Staining for Light Microscopy
Most renal pathologists employ a number of stains for light microscopy. The commonly used stains are hematoxylin and eosin (H&E), periodic acid–Schiff (PAS), silver methenamine, and a trichrome stain. The H&E stain is a good general histologic stain for studying the overall architecture of the kidney. It is good for studying the morphology of tubular cells and the morphology of interstitial infiltrates. With experience the different staining characteristics of hyaline, fibrin, and amyloid, all of which are eosinophilic, can usually be distinguished. However, the H&E stain does not distinguish staining of glomerular matrix and basement membrane from cell cytoplasm and therefore is less useful for the assessment of glomerular architecture. In the PAS reaction the mesangial matrix and basement membrane are stained purple, and this allows a good assessment of the amount of matrix and the thickness of the GBM. PAS also stains the tubular basement membranes and hyaline deposits. The silver methenamine stain is the best stain for studying the detailed morphology of the GBM and for highlighting the membrane spikes seen in membranous glomerulonephritis and the double contours seen in membranoproliferative glomerulonephritis. Its only drawback is that a satisfactory result is more technically demanding than the other stains. A trichrome stain, such as Masson’s trichrome, will stain the glomerular mesangial matrix and basement membrane and may also help in highlighting fibrin and immune complex deposits. Other stains are a matter of personal preference. The authors always use an elastin stain to demonstrate the elastic laminae of vessels, and this is counterstained with picrosirius red to stain fibrillar collagen in the interstitium. Amyloid is most specifically detected in a Congo red stain, and the authors feel it is prudent to perform this in all native kidney biopsy specimens. This is the exception to the requirement for thin sections; because the Congo red stain is relatively insensitive, a section cut at 10 µm should be used. Details of staining methods are given in the appendix of Churg and coworkers. Other stains that may be employed when necessary include the von Kossa stain, which demonstrates calcium deposition, and the Perls Prussian blue stain for iron.

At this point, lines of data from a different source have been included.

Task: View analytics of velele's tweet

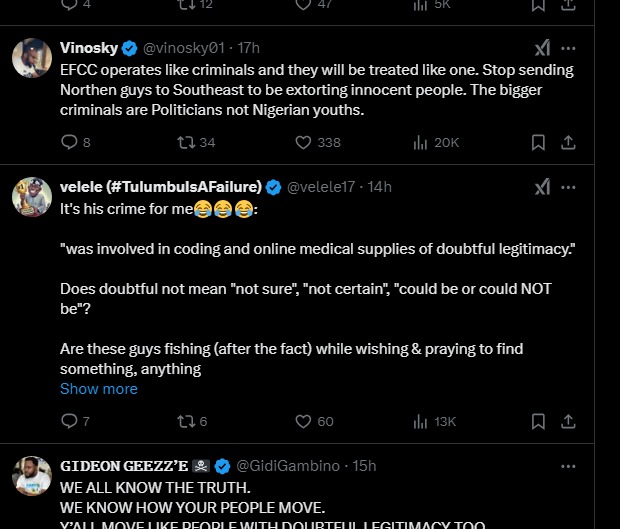Action: (x=420, y=421)
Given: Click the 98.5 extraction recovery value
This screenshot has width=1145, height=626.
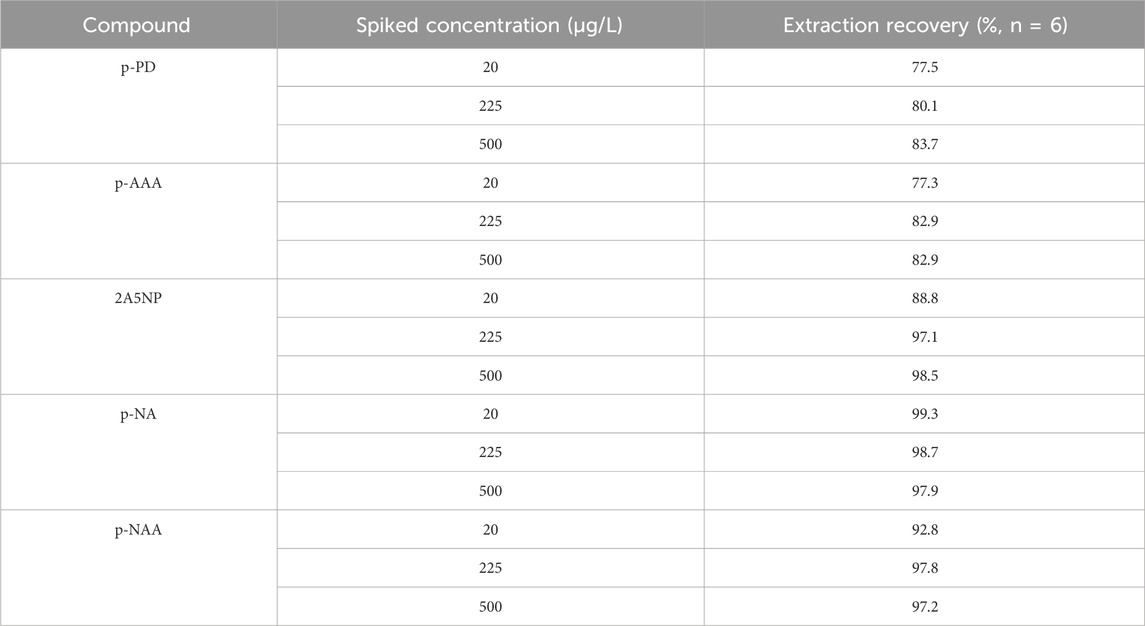Looking at the screenshot, I should tap(924, 376).
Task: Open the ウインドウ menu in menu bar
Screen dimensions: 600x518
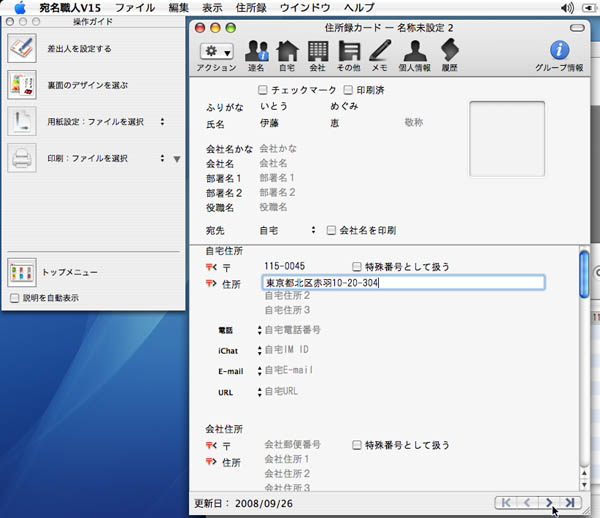Action: tap(307, 7)
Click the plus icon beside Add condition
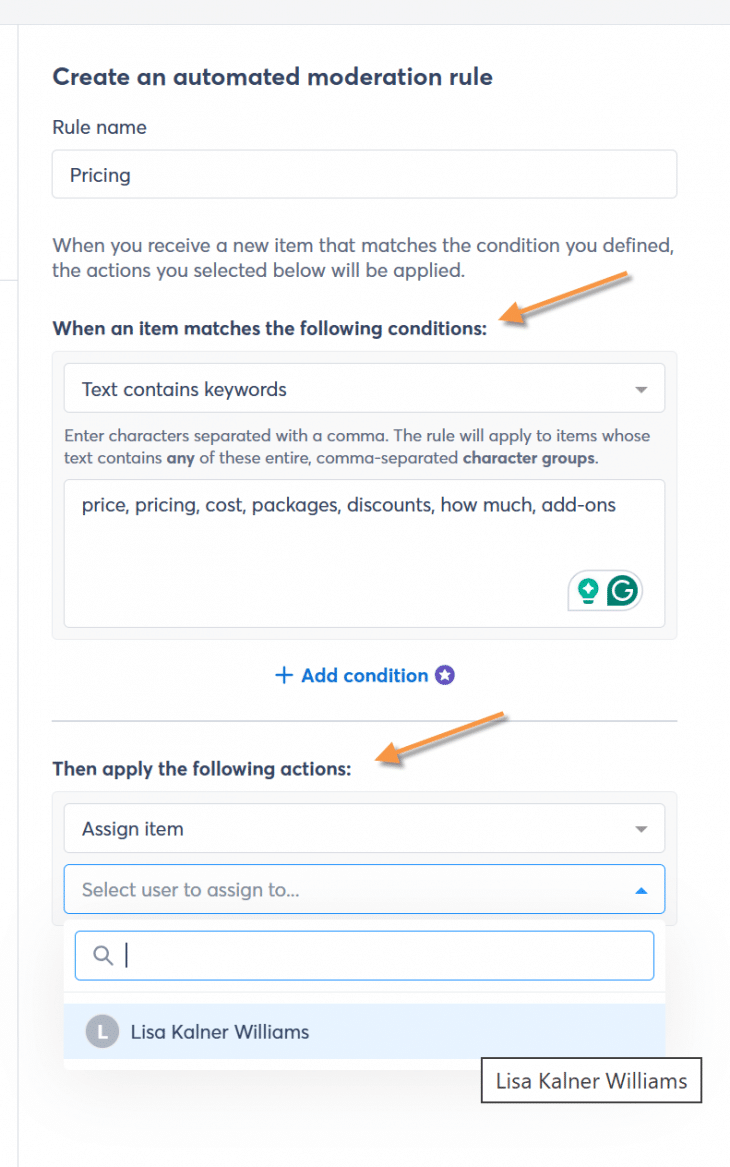The width and height of the screenshot is (730, 1167). [x=284, y=675]
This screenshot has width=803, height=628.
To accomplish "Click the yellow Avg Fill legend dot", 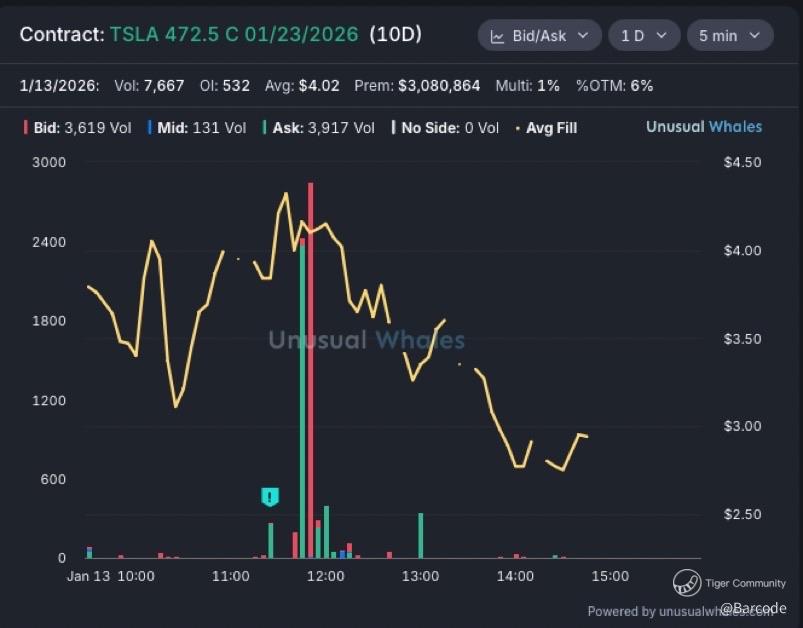I will (x=517, y=128).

Examination of the Biopsy Specimen by Light Microscopy
It is important to approach the examination of the biopsy systematically. Sections should first be assessed at low power to determine what parts of the kidney (or other structures in some cases) they contain, including whether there is cortex and/or medulla. A low-power view will also allow an assessment of the amount of chronic nephron damage, as demonstrated by tubular atrophy and interstitial fibrosis, and the presence of interstitial inflammatory infiltrates. It will also allow an assessment of interstitial expansion, most commonly due to either edema or fibrosis, but occasionally due to infiltration by, for example, amyloid. Examination should then proceed by studying the glomeruli, tubules, interstitium, and vessels, including arteries, arterioles, and veins, in more detail. Features that should be looked for in glomeruli and tubules are detailed in Tables 29.5 and 29.6 . Arterioles should be examined for the presence of hyalinosis, thrombosis, and necrosis. Arteries should be assessed for intimal thickening and whether it is accompanied by reduplication of the internal elastic lamina, thrombosis, necrosis, inflammation, and cholesterol emboli.